At least in imperative code the "how" is explicit. In functional code it's implicit and you need intimate knowledge about compiler and/or runtime to know what's going to happen.
But also, writing imperative code doesn't guarantee explicit performance characteristics. Whether you mutate references or not, you still need to know which operations are fast and which are slow.
In JavaScript, concatenation, [...array1, ...array2], is non-mutating and slow. Adding an element to the end, array.push(x), is mutating and fast. But adding an element to the beginning, array.unshift(x), is mutating and slow. So even if you're sticking to mutation, you still need to know that push is fast and unshift is slow.

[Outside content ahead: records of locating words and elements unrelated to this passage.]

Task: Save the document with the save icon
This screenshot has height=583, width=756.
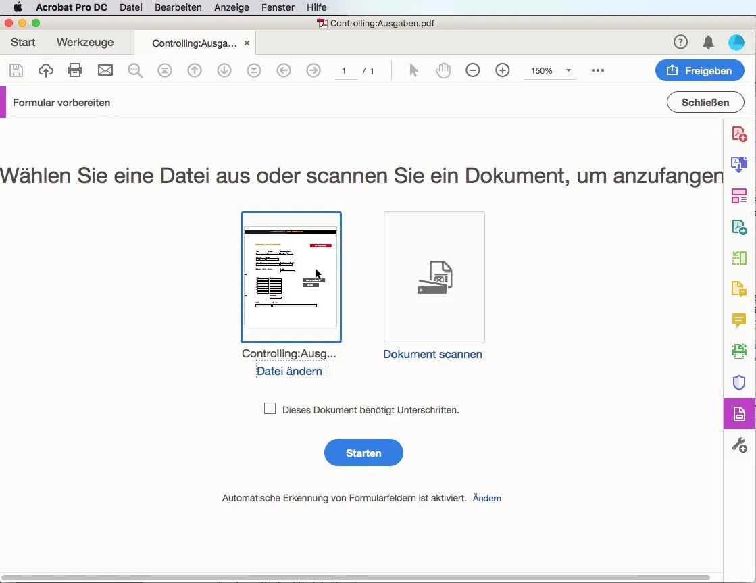Action: [x=16, y=70]
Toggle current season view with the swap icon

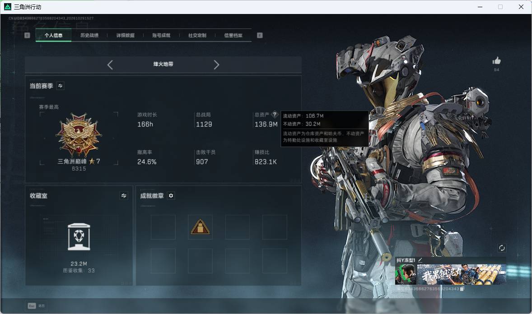61,86
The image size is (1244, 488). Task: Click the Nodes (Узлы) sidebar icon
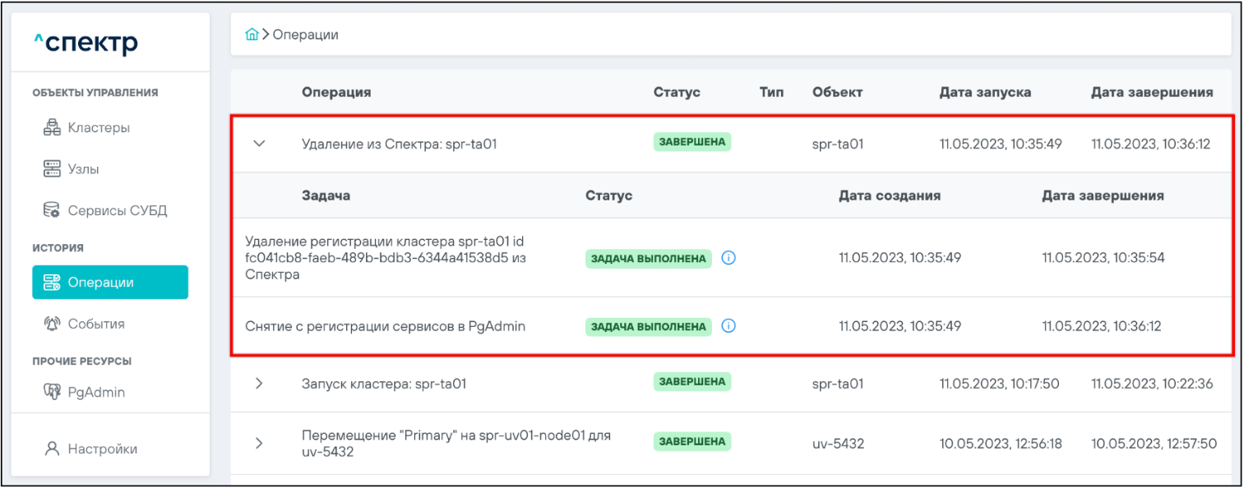52,169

And yeah, sorry, "in JavaScript" is not quite right. I meant in my browser. This is not part of the spec, and it's not mentioned in the documentation. Is it the same in other browsers? Who knows. To me, this is just as much "you need intimate knowledge about compiler and/or runtime to know what's going to happen".

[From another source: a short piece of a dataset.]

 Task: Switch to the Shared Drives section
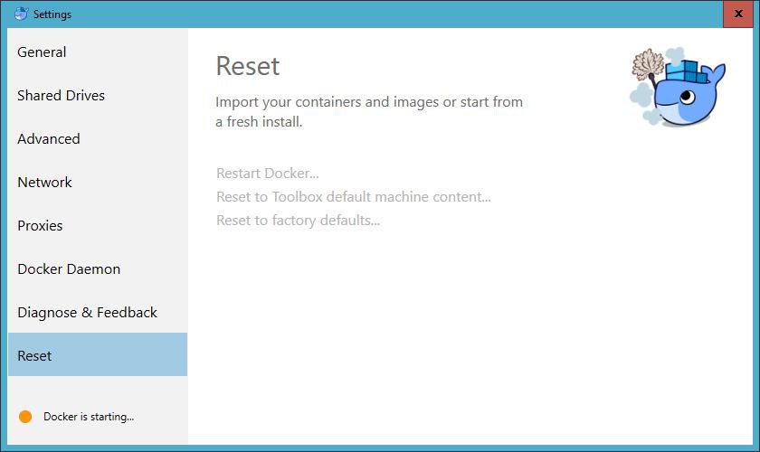pos(61,96)
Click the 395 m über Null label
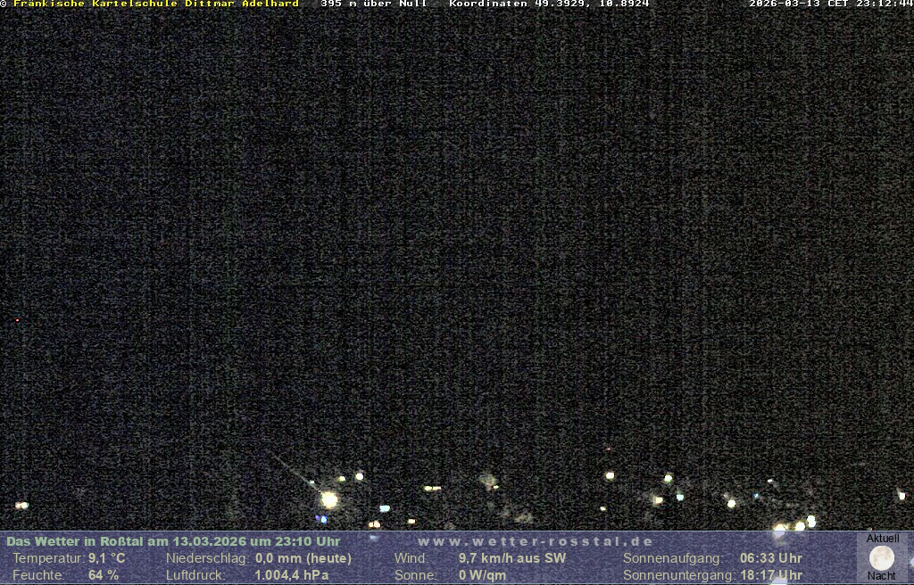This screenshot has height=585, width=914. click(373, 4)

Unless there is clear evidences upfront that the project will be a piece of software where local performance is highly critical, it makes sense to favor code readability and maintainability over optimality.
Of course, you can have different level of code quality whatever the paradigm retained. Most languages out there will allow you to mix different paradigms anyway.
Given this fact, we would surely better served with an article like "When to favor expression in each paradigm available in your favorite language".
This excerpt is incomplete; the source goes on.